Y al mirarla, el catalista se dio cuenta de una cosa: aunque a su alrededor todo fuera caos, ella en sí misma era un refugio de paz, de tranquilidad. Se sintió atraído hacia ella aunque sólo fuera para escapar de la locura.

—Y ahora —dijo ella, haciendo un pequeño puchero—. Me dirás por qué no has estado nunca con una mujer. Me doy cuenta de que te gusta que te toque —añadió, al notar cómo los músculos de Saryon se tensaban de forma involuntaria.

—No..., no es la... costumbre... entre mi gente —tartamudeó Saryon, pasando la lengua por los resecos labios y haciendo que ella lo soltara para tomar su copa de vino—. Semejante... apareamiento... lo hacen los animales, pero no los hombres y... hum... mujeres... civilizados.

—Había oído algo de eso —dijo Elspeth, mientras en sus plateados ojos brillaba la risa y el asombro—, pero no lo creí. —Se encogió de hombros, mientras sus pechos, adornados de muguete, subían y bajaban con la acompasada respiración—. ¿Cómo tenéis hijos, entonces?

—Cuando se dio a conocer al pueblo la voluntad de Almin con respecto a este asunto —explicó Saryon, con voz temblorosa—, a nosotros, los catalistas, junto con los
Theldara
, los hechiceros especializados en estos ritos, se nos facilitaron los conocimientos necesarios para efectuar esa ceremonia. Después de todo, el otorgar una vida es un don sagrado y sólo debe realizarse estando en el más... más respetuoso estado de ánimo.

Y mientras lo decía pensó en lo estúpido que sonaba todo aquello, estando allí junto a aquel suave cuerpo...

—Un discurso realmente be... be... bello —lloriqueó Simkin, haciendo que su copa de vino se llenara de nuevo—. Vas a ser un padre maravilloso. ¡Igual que el mío!

Derrumbándose, apoyó la cabeza sobre el brazo de Saryon y se echó a llorar.

—¡Simkin! —siseó Saryon, sacudiéndolo, consciente de que los relucientes ojos de Elspeth estaban fijos en ellos—. ¡Deja esto! ¡Siéntate derecho!

Simkin se sentó derecho, pero sólo para pasar un brazo alrededor del cuello de Saryon arrastrándolo con él y haciendo que el catalista se diera un buen golpe en la cabeza con la mesa.

—¿Qué estás haciendo? —exigió Saryon, intentando liberarse y medio asfixiándose a causa de los vapores alcohólicos que escapaban de la boca de Simkin.

—Echto... cheñal —dijo Simkin en un sonoro susurro, pasando su otro brazo alrededor del cuello del catalista y levantando la cabeza para sonreírle con expresión de borracho—. Es hora de —lanzó un eructo— echcapar.
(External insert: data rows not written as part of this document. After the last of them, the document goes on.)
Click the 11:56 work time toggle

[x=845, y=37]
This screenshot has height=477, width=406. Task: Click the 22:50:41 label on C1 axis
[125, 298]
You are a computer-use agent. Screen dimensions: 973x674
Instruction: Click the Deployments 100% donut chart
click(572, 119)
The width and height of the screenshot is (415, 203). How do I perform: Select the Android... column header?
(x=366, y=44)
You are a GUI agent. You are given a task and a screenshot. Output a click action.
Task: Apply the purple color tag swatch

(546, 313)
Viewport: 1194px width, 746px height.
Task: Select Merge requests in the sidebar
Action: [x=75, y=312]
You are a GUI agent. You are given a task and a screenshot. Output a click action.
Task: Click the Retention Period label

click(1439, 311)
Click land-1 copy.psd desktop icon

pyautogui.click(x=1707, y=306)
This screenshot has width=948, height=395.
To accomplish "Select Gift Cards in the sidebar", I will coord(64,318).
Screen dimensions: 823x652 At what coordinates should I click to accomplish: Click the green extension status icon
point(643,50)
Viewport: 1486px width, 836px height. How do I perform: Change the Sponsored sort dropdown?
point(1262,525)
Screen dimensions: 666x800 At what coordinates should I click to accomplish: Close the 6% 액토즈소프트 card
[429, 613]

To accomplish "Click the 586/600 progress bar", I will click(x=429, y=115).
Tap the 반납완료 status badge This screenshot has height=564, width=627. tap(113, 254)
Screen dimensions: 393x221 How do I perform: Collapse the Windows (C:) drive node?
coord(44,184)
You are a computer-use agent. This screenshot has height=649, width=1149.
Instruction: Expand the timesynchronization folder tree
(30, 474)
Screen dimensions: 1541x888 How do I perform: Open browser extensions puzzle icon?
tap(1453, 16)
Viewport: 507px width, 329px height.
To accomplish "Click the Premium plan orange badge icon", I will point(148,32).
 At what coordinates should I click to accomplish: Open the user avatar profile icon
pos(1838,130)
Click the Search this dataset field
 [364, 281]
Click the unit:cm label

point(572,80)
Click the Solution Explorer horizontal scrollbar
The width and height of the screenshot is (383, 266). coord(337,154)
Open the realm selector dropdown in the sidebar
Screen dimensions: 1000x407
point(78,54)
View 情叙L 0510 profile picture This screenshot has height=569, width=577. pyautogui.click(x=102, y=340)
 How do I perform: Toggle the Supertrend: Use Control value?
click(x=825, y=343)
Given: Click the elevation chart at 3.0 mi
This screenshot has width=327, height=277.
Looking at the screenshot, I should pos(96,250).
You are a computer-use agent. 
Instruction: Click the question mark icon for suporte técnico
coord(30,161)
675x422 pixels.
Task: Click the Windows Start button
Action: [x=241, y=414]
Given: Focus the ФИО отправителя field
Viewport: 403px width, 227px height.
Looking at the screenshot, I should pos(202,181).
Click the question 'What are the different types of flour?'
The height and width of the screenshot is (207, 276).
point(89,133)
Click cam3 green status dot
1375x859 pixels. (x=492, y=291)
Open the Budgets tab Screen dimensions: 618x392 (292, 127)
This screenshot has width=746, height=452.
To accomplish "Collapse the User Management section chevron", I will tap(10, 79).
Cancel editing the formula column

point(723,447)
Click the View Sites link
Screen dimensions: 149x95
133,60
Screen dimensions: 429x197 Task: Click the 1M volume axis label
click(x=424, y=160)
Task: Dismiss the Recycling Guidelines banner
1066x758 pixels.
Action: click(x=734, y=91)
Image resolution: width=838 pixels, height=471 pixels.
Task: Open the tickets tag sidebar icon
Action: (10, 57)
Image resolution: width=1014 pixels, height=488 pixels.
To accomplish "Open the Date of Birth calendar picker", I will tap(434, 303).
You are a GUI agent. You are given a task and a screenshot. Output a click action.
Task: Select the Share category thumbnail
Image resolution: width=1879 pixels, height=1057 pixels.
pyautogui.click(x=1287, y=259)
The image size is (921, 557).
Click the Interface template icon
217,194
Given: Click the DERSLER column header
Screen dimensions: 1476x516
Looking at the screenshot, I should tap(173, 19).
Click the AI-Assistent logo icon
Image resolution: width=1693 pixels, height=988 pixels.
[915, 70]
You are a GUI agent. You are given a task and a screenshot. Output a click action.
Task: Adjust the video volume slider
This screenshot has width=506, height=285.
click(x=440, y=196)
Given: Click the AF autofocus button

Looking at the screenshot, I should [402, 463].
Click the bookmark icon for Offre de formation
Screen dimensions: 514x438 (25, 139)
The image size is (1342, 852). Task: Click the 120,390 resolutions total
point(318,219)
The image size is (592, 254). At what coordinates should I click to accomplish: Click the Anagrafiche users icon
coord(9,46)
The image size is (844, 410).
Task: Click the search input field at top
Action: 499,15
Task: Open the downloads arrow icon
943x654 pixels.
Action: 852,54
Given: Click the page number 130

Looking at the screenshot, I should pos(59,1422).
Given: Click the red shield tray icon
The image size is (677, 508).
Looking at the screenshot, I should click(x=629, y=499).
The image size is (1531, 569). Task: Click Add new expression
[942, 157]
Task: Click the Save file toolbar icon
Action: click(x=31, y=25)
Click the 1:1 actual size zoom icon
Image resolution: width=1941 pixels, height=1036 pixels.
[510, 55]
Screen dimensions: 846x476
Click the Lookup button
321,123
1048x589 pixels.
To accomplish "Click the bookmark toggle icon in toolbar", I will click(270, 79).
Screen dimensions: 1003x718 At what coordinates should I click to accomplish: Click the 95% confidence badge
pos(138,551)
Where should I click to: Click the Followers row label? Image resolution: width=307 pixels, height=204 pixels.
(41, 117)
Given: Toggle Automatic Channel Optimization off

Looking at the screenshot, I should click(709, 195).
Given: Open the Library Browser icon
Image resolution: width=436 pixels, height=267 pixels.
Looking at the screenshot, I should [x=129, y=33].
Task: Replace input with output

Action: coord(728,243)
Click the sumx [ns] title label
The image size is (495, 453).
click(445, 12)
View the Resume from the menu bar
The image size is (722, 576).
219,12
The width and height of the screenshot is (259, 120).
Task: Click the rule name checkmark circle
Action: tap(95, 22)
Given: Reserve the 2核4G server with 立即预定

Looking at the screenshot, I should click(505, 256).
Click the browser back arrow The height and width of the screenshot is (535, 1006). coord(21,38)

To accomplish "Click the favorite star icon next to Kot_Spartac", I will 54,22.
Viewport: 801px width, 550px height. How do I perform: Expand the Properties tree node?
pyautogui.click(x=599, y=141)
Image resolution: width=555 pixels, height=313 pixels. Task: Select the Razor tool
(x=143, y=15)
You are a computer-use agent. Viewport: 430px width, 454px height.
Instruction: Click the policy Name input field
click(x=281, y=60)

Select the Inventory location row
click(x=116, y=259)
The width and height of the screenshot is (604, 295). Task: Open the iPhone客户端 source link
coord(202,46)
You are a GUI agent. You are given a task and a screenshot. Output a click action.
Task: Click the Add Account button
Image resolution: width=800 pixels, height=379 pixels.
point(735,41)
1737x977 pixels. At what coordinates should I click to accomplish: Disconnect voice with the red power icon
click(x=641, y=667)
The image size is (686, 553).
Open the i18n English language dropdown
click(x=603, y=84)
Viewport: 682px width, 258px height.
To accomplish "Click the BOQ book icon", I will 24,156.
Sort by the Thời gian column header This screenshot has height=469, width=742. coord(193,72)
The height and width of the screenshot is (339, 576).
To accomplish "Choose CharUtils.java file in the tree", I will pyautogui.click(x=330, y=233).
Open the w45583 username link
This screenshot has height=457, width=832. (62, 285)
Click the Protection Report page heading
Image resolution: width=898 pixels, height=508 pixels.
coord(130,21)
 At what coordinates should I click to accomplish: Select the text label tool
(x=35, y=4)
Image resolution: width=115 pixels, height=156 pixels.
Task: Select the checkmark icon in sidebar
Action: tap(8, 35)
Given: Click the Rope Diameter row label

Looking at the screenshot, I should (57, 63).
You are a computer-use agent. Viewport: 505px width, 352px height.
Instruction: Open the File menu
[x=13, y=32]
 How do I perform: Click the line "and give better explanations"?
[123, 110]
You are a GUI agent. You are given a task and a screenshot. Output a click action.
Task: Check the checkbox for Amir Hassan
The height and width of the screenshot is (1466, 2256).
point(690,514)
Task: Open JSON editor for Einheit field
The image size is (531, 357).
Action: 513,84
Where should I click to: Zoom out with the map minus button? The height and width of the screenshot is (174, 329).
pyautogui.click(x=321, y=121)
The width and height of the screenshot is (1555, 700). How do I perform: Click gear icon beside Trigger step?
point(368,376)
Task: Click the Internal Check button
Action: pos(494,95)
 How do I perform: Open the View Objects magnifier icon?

—¿Qué? —inquirió Saryon, intentando aún liberarse de Simkin.

Pero cada vez que conseguía aflojar una de las manos del joven, la otra se enroscaba de nuevo a su alrededor. Simkin se colgó de su cuello; luego, cayendo hacia adelante, se abrazó a su cintura, para después, apoyando la cabeza sobre su pecho, colgarse desmañadamente de sus hombros.